''Damage caused by African heatwaves and the resulting drought in the countryside is extremely serious and for many zones in Italy we have asked that a state of natural disaster be declared and that reservoir dams be opened in order to urgently ensure emergency irrigation''.
''Due to a shortage of water and record heat, one third of corn production and half of those of soya and beets will be lost. There has also been a significant loss in the quality of hay, summer fruits, tomatoes and grapes, placing the fall harvest at risk. Cows are also producing less milk''.
''The consequences of the drought are being felt not only on the plains and in valleys but also at higher altitudes, where sparse snowfall last winter did not guarantee sufficient water for grazing lands''.
They sound like communiques from the battlefront, whereas they are examples of statements being issued to the press by the farm owners' association Confagricoltura.

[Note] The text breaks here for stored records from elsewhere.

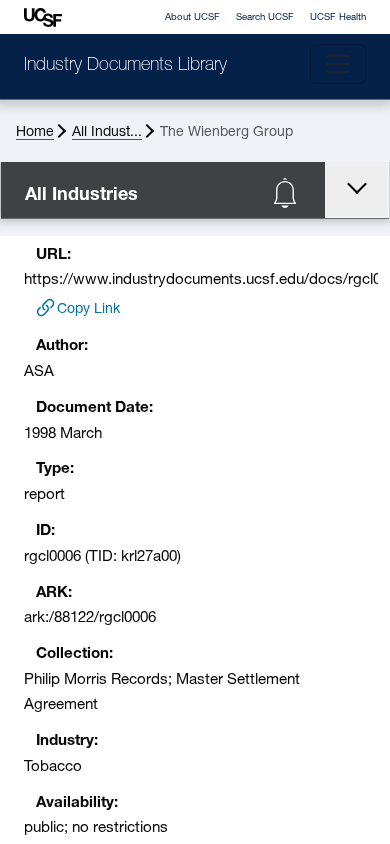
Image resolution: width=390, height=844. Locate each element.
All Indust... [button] (107, 132)
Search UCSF (265, 17)
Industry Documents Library (125, 66)
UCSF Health (338, 17)
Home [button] (35, 132)
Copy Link (88, 309)
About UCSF (192, 17)
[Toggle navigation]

I chose to quote them in full to stress how grave the situation is. While there has been drought in some regions, others have been battered by hail and devastating storms, as just recently occurred in Valle Isarco. A number of wine producers in Veneto, Tuscany and Puglia have told me that weather conditions have been so bad that they may not be able to harvest their grapes. If it does not rain in the next ten days this risk will become acute and, for the first time in Italy's history, the harvest may not take place. Those who can are irrigating their crops despite the restrictions imposed by authorities. Since anything can happen in Italy, I hope the courts will close an eye, something that would be more than reasonable. This also because were irrigation to be stopped even for brief periods, the country can say goodbye to at least half of this year's agricultural production. I know that most readers of Doctor Wine are wine lovers who generally do not take much interest in questions like these, preferring to read reviews of wines and seeing their ratings. However, at times like these it is important to support all of those, many of whom are wine-makers we know and love, who day after day are seeing all their hard work go to waste. Unfortunately, there is not much else we can do.